Part 1.1 Forward process
Diffusion involves taking in a noisy image and denoising it to produce a clean image. This process is difficult, but the reverse–adding noise to a clean image–is very simple. Therefore, the first part of this project is implementing the forward process using the following equation:
$$x_t = \sqrt{\bar{\alpha}_t} x0 + \sqrt{1 - \bar{\alpha}_t} \cdot \epsilon \quad \text{where} \quad \epsilon \sim N(0, 1)$$
- $x_0 =$ clean image
- $x_t =$ noisy image at timestep $t$
- $\bar{\alpha}_t =$ noise coefficient
- $\epsilon =$ Gaussian noise
Given the original image $x_0$ and timestep $t \in [0, T]$, the function forward noises the image. The image at $t = 0$ is the original image, while at $t = T$, the image is pure noise.
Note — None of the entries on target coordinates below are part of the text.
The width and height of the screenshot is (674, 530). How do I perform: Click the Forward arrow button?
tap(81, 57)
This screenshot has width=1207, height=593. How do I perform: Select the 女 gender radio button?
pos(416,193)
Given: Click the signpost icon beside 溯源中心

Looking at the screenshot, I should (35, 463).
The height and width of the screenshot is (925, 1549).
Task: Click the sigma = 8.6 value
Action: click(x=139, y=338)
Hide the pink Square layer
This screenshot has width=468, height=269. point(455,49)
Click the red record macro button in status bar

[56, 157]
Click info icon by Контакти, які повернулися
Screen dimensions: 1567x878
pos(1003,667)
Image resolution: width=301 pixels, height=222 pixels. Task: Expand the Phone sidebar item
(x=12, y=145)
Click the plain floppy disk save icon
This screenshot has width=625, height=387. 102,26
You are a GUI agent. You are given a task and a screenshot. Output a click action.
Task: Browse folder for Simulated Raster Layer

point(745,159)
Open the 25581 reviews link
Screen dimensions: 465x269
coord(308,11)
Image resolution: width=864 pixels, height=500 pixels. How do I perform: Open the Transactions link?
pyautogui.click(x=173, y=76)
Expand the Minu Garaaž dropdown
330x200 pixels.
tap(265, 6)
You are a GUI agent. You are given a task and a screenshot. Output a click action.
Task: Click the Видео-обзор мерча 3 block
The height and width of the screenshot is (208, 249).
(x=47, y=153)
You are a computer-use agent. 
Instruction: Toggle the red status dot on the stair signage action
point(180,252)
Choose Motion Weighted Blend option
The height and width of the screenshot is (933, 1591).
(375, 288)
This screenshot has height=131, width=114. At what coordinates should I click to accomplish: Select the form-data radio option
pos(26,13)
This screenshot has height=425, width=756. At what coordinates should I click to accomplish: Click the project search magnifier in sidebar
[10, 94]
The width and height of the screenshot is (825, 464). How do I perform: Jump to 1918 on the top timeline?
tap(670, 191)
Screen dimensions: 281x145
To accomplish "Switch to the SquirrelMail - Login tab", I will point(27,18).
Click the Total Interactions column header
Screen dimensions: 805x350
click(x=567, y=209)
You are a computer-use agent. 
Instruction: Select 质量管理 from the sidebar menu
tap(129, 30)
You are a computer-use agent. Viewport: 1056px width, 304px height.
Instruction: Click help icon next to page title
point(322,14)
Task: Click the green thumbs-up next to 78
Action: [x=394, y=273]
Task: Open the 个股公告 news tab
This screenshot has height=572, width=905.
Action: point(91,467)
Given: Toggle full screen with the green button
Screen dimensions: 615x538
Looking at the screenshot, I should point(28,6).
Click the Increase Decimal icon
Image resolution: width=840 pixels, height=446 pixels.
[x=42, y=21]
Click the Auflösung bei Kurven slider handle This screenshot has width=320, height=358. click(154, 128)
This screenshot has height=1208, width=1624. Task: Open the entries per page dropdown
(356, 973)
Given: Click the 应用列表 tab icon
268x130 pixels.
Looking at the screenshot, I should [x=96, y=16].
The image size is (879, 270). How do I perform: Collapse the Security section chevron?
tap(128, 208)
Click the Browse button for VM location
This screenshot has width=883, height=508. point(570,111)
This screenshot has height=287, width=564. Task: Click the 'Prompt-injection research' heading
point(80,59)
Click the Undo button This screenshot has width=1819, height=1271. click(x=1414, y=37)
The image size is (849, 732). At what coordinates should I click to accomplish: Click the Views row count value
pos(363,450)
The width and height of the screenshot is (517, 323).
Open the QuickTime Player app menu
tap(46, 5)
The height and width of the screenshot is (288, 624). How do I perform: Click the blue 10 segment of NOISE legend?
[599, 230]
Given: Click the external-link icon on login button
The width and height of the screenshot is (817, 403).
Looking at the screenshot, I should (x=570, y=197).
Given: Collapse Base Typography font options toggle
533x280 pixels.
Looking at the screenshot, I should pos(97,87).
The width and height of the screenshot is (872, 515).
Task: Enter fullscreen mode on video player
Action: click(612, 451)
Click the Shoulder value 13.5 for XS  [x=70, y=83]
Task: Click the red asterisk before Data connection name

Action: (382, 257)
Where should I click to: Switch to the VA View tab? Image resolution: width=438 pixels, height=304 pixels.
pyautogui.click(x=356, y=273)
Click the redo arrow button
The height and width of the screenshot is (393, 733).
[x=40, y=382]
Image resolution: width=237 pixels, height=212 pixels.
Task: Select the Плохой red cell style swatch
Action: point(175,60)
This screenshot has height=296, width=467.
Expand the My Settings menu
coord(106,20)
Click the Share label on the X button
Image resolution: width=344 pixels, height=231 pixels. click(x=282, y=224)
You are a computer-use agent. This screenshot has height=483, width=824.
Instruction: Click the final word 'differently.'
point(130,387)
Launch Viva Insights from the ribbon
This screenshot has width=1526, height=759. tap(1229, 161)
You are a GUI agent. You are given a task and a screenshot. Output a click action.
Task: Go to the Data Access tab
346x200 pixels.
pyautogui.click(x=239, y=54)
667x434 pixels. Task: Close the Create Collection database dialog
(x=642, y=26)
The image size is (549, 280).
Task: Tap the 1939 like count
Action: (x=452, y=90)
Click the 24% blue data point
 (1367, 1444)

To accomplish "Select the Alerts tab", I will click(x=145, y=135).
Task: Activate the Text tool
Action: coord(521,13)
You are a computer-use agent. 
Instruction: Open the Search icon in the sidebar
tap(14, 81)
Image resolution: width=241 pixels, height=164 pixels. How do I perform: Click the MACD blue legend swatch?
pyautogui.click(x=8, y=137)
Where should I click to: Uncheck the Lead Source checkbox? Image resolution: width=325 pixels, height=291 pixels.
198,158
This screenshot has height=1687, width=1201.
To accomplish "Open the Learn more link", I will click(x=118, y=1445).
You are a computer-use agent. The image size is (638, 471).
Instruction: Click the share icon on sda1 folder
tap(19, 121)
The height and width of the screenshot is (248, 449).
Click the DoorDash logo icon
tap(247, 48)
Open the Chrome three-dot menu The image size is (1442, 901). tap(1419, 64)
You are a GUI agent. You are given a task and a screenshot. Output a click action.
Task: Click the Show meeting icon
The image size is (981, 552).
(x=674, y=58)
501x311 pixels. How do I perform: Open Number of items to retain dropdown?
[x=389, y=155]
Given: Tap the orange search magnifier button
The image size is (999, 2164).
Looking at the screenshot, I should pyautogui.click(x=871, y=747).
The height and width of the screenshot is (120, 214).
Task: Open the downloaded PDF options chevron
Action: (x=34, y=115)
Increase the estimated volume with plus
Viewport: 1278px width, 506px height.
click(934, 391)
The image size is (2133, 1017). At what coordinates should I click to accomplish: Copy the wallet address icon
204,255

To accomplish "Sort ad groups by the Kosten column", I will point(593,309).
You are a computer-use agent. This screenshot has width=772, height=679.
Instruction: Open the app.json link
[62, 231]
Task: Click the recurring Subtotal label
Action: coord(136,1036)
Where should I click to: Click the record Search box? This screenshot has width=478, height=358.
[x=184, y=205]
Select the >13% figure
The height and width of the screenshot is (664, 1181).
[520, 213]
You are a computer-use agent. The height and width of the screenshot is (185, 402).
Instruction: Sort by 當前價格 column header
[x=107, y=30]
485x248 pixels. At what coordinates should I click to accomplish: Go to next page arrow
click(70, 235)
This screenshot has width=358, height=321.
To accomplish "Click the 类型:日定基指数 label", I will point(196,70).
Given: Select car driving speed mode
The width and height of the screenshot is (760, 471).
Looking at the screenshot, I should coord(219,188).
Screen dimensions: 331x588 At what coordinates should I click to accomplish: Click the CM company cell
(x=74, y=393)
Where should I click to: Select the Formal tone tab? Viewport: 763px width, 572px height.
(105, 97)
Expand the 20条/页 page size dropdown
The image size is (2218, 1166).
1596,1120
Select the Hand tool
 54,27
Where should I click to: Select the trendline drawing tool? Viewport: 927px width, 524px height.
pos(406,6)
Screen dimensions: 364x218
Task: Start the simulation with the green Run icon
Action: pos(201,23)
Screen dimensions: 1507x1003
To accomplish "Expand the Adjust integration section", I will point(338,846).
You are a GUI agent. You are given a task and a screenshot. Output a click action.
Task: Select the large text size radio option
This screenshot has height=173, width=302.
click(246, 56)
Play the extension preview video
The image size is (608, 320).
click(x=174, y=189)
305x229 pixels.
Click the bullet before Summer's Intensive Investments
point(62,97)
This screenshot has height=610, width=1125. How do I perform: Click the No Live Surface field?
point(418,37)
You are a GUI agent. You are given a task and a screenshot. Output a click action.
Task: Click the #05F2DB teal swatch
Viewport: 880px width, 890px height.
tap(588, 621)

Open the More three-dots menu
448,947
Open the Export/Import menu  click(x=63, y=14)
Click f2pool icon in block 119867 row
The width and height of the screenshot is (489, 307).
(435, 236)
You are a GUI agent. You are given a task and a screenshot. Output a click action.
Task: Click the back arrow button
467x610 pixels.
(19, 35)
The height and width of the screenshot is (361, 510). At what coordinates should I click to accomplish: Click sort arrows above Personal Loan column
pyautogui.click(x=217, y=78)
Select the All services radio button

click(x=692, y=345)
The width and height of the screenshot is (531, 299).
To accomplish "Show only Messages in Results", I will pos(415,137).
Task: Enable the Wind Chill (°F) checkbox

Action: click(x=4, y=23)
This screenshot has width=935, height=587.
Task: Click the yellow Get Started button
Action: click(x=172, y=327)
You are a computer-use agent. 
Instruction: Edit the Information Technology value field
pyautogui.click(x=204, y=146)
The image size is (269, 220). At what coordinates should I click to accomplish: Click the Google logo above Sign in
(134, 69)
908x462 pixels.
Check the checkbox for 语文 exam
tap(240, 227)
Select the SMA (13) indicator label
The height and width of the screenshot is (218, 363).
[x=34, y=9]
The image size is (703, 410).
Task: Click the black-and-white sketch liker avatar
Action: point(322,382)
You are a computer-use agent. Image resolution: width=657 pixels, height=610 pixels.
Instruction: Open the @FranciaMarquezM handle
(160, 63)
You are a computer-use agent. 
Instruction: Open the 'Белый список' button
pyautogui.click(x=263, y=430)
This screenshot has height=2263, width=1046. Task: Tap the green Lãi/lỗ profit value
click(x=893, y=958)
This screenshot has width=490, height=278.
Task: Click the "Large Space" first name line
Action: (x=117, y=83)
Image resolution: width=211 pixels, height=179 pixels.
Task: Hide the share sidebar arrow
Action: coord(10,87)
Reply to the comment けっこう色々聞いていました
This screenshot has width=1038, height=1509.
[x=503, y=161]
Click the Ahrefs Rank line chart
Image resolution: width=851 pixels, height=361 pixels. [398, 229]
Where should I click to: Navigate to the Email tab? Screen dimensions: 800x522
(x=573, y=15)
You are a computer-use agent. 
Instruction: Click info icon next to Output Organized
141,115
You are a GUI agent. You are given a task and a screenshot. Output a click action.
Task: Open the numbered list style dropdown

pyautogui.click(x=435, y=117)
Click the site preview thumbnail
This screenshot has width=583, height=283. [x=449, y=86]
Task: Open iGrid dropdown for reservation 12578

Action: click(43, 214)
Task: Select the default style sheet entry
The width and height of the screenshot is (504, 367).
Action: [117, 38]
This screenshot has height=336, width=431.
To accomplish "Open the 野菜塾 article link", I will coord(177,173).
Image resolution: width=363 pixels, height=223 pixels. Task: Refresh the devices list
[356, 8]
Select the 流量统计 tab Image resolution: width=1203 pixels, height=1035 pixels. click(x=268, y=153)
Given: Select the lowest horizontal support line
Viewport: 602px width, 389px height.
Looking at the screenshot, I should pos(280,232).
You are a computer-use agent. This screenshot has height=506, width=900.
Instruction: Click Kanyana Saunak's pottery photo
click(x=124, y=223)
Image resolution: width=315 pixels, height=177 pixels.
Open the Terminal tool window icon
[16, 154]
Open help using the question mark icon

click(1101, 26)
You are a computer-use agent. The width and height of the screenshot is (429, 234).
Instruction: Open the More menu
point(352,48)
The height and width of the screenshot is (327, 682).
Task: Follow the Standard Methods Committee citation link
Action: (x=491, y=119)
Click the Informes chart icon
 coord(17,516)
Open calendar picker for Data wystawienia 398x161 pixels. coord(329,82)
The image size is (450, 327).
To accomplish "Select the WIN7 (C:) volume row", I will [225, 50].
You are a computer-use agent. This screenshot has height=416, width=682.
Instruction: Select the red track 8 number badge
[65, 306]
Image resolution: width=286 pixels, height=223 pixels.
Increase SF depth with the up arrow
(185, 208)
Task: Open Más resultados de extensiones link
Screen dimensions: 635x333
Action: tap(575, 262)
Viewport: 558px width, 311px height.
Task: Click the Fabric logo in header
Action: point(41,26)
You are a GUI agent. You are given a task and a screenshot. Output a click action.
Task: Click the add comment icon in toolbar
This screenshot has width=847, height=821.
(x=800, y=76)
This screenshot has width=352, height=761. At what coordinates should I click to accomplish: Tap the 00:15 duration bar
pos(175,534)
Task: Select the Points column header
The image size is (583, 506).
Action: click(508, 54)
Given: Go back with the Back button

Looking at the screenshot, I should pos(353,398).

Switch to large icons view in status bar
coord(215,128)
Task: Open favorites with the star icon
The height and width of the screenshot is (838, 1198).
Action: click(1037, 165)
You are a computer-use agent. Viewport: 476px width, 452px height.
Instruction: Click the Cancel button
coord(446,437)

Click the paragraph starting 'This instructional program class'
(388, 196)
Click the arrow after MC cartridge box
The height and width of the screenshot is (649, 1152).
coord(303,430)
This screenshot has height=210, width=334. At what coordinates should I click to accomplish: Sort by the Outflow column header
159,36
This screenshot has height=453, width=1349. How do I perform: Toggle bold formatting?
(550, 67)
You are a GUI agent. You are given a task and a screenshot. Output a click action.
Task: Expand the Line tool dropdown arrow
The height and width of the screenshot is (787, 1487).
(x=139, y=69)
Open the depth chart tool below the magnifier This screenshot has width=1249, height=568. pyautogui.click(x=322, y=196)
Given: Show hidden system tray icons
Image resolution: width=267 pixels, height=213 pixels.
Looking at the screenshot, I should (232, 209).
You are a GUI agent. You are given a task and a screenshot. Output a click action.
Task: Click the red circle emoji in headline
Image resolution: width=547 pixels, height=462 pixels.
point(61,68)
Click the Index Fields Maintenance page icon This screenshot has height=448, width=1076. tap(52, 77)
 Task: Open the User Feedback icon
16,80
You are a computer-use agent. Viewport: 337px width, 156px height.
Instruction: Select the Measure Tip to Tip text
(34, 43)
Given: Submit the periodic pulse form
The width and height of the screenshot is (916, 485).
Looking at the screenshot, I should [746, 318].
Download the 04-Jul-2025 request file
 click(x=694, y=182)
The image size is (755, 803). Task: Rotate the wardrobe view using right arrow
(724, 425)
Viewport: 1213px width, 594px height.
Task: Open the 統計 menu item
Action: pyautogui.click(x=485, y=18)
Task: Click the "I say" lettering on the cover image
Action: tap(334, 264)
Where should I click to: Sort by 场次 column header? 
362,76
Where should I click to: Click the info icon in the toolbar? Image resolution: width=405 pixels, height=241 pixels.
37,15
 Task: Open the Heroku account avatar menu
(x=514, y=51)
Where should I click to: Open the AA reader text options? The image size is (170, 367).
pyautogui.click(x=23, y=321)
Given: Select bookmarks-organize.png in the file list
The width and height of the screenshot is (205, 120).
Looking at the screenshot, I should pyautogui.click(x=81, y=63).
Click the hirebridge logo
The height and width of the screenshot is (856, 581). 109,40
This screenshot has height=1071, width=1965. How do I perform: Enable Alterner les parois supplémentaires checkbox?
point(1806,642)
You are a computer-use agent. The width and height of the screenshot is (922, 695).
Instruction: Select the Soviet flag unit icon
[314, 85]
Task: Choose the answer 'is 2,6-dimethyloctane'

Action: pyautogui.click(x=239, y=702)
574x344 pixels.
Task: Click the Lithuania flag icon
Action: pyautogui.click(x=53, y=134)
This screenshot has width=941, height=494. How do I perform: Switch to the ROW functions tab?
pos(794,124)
Thus, $\bar{\alpha}_t$ is close to 1 for small $t$ and close to $0$ for large $t$.
campanile.png
|
t = 250
|
t = 250
|
t = 750
|
Part 1.2 Classical Denoising
In order to recover the original image, one option is to apply Gaussian blur filtering to remove noise. This was done using the function torchvision.transforms.functional.gaussian_blur
blurred t = 250
|
blurred t = 500
|
blurred t = 750
|
Part 1.3 One-Step Denoising
To achieve a better result, a pretrained diffusion model is used. Given a noisy image im_noisy and timestep $t$, the UNet estimates the amount of noise in the image. Then, this noise is removed from im_noisy to produce the estimated clean image.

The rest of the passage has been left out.